If you executed this commands inside your $HOME directory, you can now delete .java-version:

rm .java-version
1.3 Setting a Global Java Version

Use jenv global VERSION to set a global Java version:

jenv global 11.0.2

When you next open a shell or terminal window, this version of Java will be the default.

On macOS, this sets JAVA_HOME for GUI applications on macOS using jenv macos-javahome. Integrates this tutorial to create a file that does not update dynamically depending on what local or shell version of Java is set, only global.

1.4 Setting a Shell Java Version

Use jenv shell VERSION to set the Java used in this particular shell session:

jenv shell 11.0.2

2 Common Workflows

These common workflows demonstrate how to use jenv to solve common problems.

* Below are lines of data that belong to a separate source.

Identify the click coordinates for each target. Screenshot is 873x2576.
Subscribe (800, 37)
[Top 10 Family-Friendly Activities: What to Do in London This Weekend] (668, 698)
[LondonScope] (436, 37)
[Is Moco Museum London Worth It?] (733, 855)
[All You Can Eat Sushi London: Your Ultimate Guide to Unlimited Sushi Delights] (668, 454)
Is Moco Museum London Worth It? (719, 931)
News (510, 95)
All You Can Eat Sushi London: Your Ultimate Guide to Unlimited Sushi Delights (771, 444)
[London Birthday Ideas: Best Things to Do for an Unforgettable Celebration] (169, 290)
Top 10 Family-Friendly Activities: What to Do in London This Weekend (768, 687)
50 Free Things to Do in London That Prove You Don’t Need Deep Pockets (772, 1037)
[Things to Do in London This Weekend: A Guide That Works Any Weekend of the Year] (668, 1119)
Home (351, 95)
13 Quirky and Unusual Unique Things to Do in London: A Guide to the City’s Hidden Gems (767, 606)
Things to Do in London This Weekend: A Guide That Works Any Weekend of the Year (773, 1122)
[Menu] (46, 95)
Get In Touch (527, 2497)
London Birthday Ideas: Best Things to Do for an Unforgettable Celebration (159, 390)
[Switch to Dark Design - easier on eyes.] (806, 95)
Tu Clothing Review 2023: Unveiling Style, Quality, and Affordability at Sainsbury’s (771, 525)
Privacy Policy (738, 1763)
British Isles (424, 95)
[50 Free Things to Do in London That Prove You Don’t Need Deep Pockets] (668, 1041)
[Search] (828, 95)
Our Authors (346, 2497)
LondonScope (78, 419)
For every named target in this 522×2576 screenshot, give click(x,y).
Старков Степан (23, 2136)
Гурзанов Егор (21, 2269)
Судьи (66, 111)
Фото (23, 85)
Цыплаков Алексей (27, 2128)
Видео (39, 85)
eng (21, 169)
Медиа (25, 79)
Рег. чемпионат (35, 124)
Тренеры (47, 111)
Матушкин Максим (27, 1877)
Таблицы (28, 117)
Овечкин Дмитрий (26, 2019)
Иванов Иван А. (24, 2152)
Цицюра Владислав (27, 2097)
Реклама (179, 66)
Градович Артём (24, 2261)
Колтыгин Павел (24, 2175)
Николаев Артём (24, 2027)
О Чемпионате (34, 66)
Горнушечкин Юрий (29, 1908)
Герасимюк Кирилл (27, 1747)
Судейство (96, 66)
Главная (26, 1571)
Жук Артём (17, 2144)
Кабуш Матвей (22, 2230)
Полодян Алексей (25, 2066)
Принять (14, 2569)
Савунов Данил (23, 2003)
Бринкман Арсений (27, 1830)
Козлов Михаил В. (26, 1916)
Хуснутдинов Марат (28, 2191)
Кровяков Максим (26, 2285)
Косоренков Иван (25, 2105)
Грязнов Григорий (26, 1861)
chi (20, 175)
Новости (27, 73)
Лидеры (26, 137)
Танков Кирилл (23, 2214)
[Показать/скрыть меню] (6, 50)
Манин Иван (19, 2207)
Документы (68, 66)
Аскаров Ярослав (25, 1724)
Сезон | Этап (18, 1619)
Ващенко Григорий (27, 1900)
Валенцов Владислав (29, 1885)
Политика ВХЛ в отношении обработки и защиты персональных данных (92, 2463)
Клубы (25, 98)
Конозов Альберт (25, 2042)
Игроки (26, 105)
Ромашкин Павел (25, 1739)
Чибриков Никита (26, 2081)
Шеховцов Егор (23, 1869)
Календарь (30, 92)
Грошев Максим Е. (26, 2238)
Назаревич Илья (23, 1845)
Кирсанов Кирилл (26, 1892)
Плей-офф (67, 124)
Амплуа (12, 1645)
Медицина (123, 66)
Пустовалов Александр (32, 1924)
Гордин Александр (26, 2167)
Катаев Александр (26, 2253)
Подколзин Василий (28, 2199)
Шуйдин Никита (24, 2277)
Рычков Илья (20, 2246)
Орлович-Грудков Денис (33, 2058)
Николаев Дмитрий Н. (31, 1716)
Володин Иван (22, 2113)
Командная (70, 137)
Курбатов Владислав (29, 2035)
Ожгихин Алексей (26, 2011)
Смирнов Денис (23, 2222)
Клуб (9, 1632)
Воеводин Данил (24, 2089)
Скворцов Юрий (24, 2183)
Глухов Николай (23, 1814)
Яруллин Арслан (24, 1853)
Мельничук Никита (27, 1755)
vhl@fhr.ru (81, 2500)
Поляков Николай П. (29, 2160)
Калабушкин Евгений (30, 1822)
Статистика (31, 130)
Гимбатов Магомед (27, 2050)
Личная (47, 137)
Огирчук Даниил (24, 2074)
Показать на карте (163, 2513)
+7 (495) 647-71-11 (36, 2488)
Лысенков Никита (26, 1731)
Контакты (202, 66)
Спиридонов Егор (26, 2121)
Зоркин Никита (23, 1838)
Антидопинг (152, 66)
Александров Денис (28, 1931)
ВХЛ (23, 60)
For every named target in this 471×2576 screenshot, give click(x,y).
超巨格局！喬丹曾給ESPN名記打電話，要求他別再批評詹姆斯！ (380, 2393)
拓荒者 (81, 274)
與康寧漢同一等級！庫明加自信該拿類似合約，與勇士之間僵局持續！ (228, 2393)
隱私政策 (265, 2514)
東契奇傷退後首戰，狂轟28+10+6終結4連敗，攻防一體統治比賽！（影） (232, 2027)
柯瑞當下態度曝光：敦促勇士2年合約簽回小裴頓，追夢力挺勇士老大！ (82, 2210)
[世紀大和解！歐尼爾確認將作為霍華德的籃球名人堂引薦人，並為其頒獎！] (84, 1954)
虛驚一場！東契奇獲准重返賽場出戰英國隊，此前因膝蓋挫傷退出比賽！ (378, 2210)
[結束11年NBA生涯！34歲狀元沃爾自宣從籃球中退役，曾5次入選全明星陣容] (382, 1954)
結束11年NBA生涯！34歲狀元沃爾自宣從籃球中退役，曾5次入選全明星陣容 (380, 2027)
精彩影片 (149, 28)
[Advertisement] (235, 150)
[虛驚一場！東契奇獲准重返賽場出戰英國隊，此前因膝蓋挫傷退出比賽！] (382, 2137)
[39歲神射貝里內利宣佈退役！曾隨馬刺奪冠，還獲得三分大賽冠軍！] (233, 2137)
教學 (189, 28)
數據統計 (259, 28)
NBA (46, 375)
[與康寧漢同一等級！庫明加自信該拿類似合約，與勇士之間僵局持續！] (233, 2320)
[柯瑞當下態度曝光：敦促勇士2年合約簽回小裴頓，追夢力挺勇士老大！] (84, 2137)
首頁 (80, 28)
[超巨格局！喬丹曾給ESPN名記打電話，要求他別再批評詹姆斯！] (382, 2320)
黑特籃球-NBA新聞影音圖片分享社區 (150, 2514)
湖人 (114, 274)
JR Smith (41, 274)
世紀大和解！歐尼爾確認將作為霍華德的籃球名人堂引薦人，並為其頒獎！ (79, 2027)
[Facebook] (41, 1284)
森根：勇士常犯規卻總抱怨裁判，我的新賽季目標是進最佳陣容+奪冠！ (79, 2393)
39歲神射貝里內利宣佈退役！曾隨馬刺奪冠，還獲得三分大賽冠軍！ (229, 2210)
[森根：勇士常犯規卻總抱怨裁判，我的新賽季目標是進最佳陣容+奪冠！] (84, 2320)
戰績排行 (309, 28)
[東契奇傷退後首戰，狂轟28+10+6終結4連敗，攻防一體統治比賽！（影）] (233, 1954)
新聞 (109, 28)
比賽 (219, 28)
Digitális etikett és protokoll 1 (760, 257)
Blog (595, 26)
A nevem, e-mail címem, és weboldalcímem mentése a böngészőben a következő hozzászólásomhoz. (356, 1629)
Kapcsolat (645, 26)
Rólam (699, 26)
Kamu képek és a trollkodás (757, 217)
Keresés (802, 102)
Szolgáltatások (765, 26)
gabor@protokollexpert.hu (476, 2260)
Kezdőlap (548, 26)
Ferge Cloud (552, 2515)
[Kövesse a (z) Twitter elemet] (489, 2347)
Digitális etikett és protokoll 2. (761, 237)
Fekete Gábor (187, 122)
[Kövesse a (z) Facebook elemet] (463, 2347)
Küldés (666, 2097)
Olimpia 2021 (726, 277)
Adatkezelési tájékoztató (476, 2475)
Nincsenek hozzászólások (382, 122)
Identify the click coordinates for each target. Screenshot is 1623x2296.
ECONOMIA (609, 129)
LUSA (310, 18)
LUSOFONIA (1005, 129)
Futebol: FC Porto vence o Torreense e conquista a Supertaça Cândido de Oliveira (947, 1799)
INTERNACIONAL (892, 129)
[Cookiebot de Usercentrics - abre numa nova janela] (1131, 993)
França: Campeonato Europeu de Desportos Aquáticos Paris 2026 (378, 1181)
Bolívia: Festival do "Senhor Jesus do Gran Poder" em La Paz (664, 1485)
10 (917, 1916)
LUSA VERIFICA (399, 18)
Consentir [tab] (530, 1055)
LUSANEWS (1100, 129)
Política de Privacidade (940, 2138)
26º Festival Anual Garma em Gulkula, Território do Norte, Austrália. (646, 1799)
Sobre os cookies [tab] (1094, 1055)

2.1 Using Two JVMs on macOS

Our goal is to have both the latest version of Java and JDK 8 installed at the same time. This is helpful for developing Android applications, whose build tools are sensitive to using an exact Java version.

We'll resume where we left off with Java 11.0.2 installed. Let's install Java 8 now:

brew install --cask adoptopenjdk8
brew install --cask caskroom/versions/adoptopenjdk8

This will install the latest version of Java 8 to a special directory in macOS. Let's see which directory that is:

$ ls -1 /Library/Java/JavaVirtualMachines 

Observe the adoptopenjdk-8.jdk directory. Your exact version may vary. We cannot retrieve this using /usr/libexec/java_home, unfortunately. We'll add the Java home directory using jenv so that it shows up in our jenv versions command:

$ jenv add /Library/Java/JavaVirtualMachines/adoptopenjdk-8.jdk/Contents/Home/
openjdk64- added added
1.8 added
$ jenv versions
* system
2.2 Other Workflows

Please contribute your own using a pull request!

3 Known Issues

Users seem to have issues using jenv with Fish. Please report any here.